The NRL is a major part of the sporting landscape for six months a year on both sides of the Tasman, and attaching a women’s competition to the existing one will mean unprecedented TV exposure.
That is, of course, if the clubs can make it work. The beginnings are cautious, with four teams set to play out what can be best described as a pilot scheme for a wider competition. The Warriors will take on the Broncos, Dragons and Roosters during the men’s NRL finals series, and spirits are high that it won’t take long to grow.
It certainly didn’t take the Warriors long to get to work against their Auckland opponents last night, racing to a 26-0 lead at half-time. Winger Amber Kani had the honour of scoring the first ever try for the side, after only five minutes.
However, the second half was a different story, with some strong Auckland defence leading to only a try apiece. The final score was 32-4 and gave plenty for coach Luisa Avaiki to reflect on post game.

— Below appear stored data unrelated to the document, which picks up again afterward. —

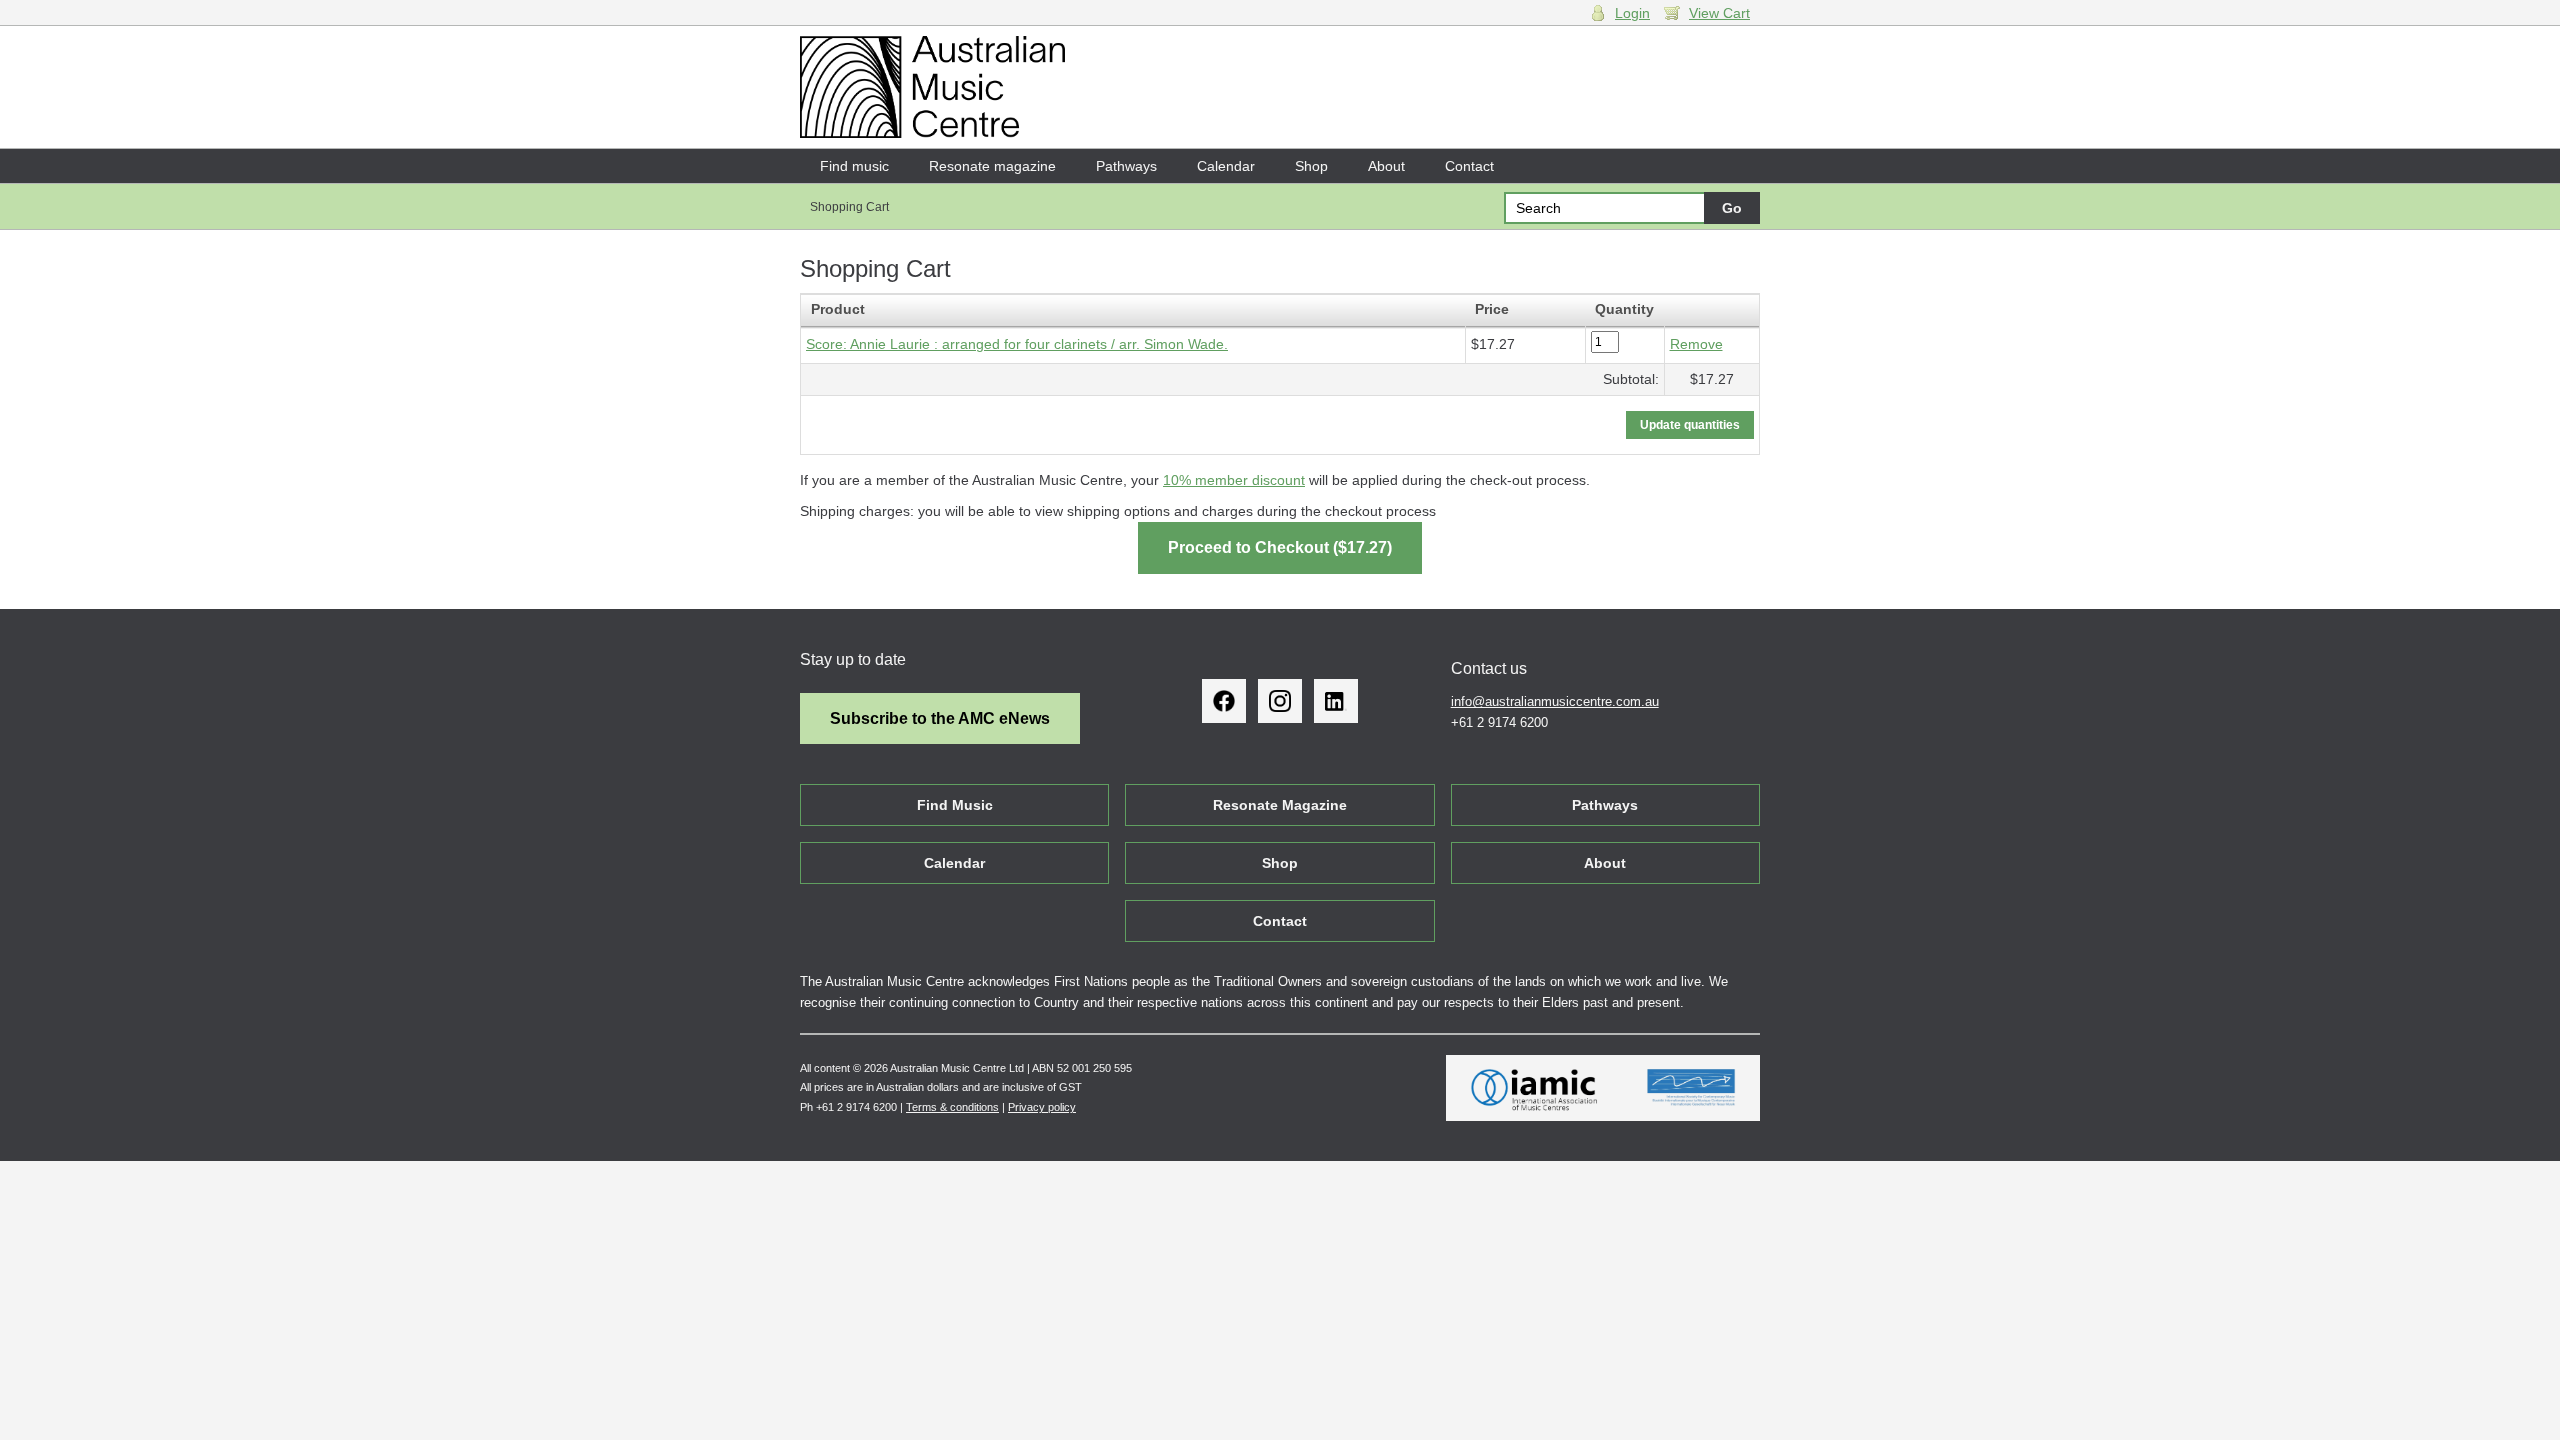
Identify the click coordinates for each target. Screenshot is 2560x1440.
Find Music (955, 805)
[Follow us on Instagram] (1280, 701)
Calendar (1226, 166)
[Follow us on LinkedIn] (1336, 701)
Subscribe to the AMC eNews (940, 718)
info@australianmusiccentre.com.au (1555, 701)
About (1386, 166)
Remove (1696, 344)
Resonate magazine (992, 166)
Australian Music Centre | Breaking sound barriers (932, 87)
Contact (1469, 166)
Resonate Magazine (1280, 805)
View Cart (1719, 13)
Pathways (1126, 166)
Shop (1311, 166)
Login (1632, 13)
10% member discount (1234, 480)
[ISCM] (1691, 1088)
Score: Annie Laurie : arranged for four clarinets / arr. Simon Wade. (1017, 344)
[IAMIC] (1534, 1088)
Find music (854, 166)
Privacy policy (1042, 1107)
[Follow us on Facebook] (1224, 701)
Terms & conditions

“That game allowed us to see what we still need to be working on. We had goals in mind of what we wanted to do with our gameplan, and in the second half we really went away from that.” Ms Avaiki said.
“The positive is our goal line and scramble defence was excellent. So it was good to see us tested in that sense, and what works and what’s not in terms of positions.”
But while the performance itself can be picked apart by the coaching staff before the next training, the fixture’s undeniable symbolism was a source of immense pride for skipper Laura Mariu.
“It’s one of those days you never thought would happen. Throughout my career I never thought we’d be part of the NRL, and for this moment to come to fruition is a huge moment for women in rugby league.” she said.
“It probably didn’t hit me till I was traveling to the game today. I’ve played with many players, and know what they’ve contributed and how they’ve paved the way. I’m really grateful to be able to give back to those that created this for us. It’s quite a special moment.”
That moment got to be played out in front of a reasonable crowd making their way in for the first grade game. However, there were plenty on hand who had come especially to see the first ever Warriors Women’s side in action.
“Having family and friends here, and playing for the Warriors is a whole new experience.” said Ms Avaiki.
“It’s something that can be a genuine pathway, and keeps our girls in the game.”